Illicit Financial Flows (IFFs) deprive Africa of resources estimated at USD 60 to 90 billion annually, more than the official development assistance received by the continent¹. Existing initiatives have shown their limits, mainly due to poor implementation and lack of coordination. It is therefore urgent to build an integrated strategy based on five essential pillars, capable of transforming the fight against IFFs into a true lever of economic sovereignty.

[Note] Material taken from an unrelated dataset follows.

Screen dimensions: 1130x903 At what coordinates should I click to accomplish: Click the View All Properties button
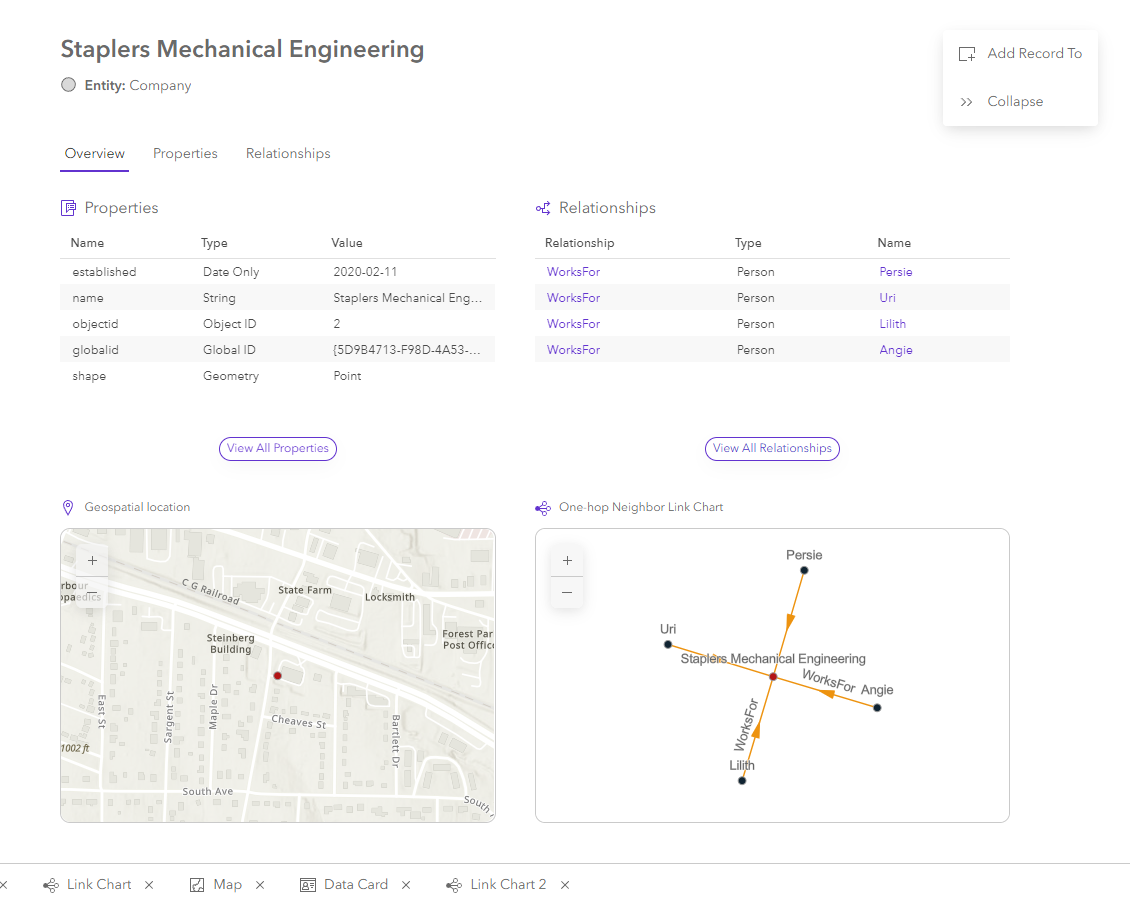pos(277,448)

I. Pillar 1 – Strengthening Legal and Regulatory Frameworks

A solid legal arsenal is the first barrier against illicit flows. In the absence of clear and harmonized laws, multinationals, criminal networks, and corrupt elites exploit loopholes to transfer capital illicitly. Three priority measures stand out:

  • Align national legislation with Financial Action Task Force (FATF) standards. Morocco, by adapting its laws to the FATF’s 40 recommendations, improved its evaluation and reduced suspicious transactions by 25% between 2020 and 2022².
  • Establish public registers of beneficial ownership. Nigeria introduced such a register in 2023, revealing more than 500 companies involved in fraudulent public contracts³.
  • Facilitate asset freezing and confiscation, including through civil procedures. Mauritius recovered nearly USD 50 million between 2016 and 2020 thanks to civil confiscation mechanisms⁴.

These legal adjustments are indispensable: without a robust normative basis, the other pillars of the fight remain ineffective.

II. Pillar 2 – Modernizing Tax, Customs, and Financial Institutions

Even the best laws are insufficient without institutions capable of enforcing them. Administrative capacity deficits remain a major obstacle to combating IFFs. Three levers of action stand out:

  • Create specialized units on transfer pricing and trade misinvoicing. South Africa recovered nearly USD 500 million between 2018 and 2022 thanks to this targeted approach⁵.
  • Digitalize tax and customs services. Rwanda, through its e-Tax system, increased tax revenues by 68% in ten years⁶.
  • Develop integrated public financial management systems. Ghana, through GIFMIS (Ghana Integrated Financial Management Information System), reduced budgetary leakages by 20%⁷.

By strengthening administrative capacity, states equip themselves with the tools to detect, control, and sanction illicit flows.

III. Pillar 3 – Enhancing Transparency and Public Governance

Transparency breaks the opacity that feeds corruption and undermines governance. It is one of the most effective pillars to prevent illicit flows. Three measures are particularly relevant:

  • Publish budgets and public contracts online. In Kenya, the Open Contracting portal uncovered 12% irregularities in 2021, saving around USD 200 million⁸.
  • Impose country-by-country reporting on multinationals. In South Africa, this measure exposed significant discrepancies between locally declared profits and offshore transfers⁹.
  • Protect whistleblowers. In Senegal, the 2022 law led to more than 300 official reports filed with OFNAC (National Office for the Fight against Fraud and Corruption)¹⁰.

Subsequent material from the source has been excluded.